Live Review: The Stills @ Bowery Ballroom [03.08.08]
In almost three years of New York City concert-going, I have never seen a venue worker alter the stage lights between bands. Yet somehow The Stills accomplish this feat, floodlights moved not by some random yahoo, either, but by the middle-aged, beer-bellied man who guards the entrance to what passes for backstage at the Bowery. As the Montreal band and its roadie set up the stage, the "guard" — earplugs still firmly in place — uses a 10-foot pole to move the lights above the stage into their proper position.As he works, the buzz in the room, killed by openers Wild Light's dull set, builds. The Stills have come from the Great White North to conquer New York. They've already broken the take-no-shit, close-enough-to-a-bouncer veteran of hundreds of shows. The only obstacle left are some indie kids, waiting and willing to be transported. We are ready to explode with arms-crossed, head-nodding fury.
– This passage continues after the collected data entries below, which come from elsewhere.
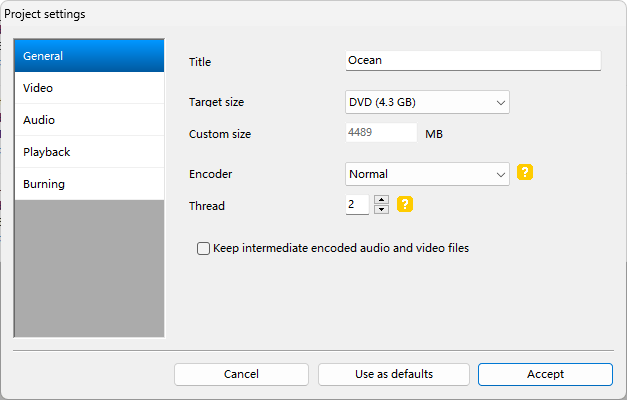Viewport: 627px width, 400px height.
Task: Click the Title field containing Ocean
Action: pyautogui.click(x=472, y=60)
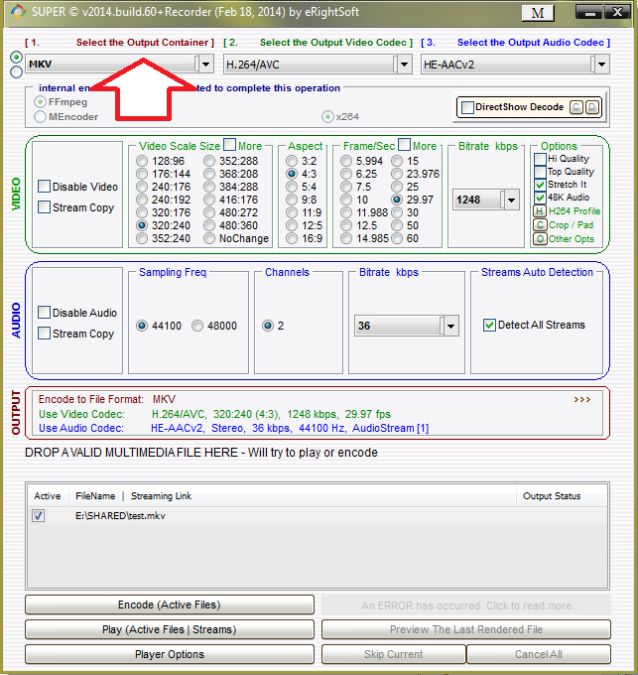Viewport: 638px width, 675px height.
Task: Toggle the Detect All Streams checkbox
Action: [x=489, y=325]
As the band takes the stage, the reason for the overhead light shift becomes clear. Eight brilliantly florescent vertical bulbs light up behind them, throwing guitar and bass and black clothes and unkempt hair into a silhouetted rock band tableau.
This should be epic.
It's not.
For the next hour, The Stills are fine. Solid, tight, and occasionally alluring, most notably on "Lola Stars and Stripes" and "Still in Love Song," the two jams that, judging by crowd reaction, introduced 75 percent of the audience to the band. The show's enjoyable, but never transcendent. Interpol threw out these black uniforms two years ago. The florescent backdrop works, then grows tired and morphs into a gimmick The Stills purchased at The Strokes' stoop sale last month on Second and A.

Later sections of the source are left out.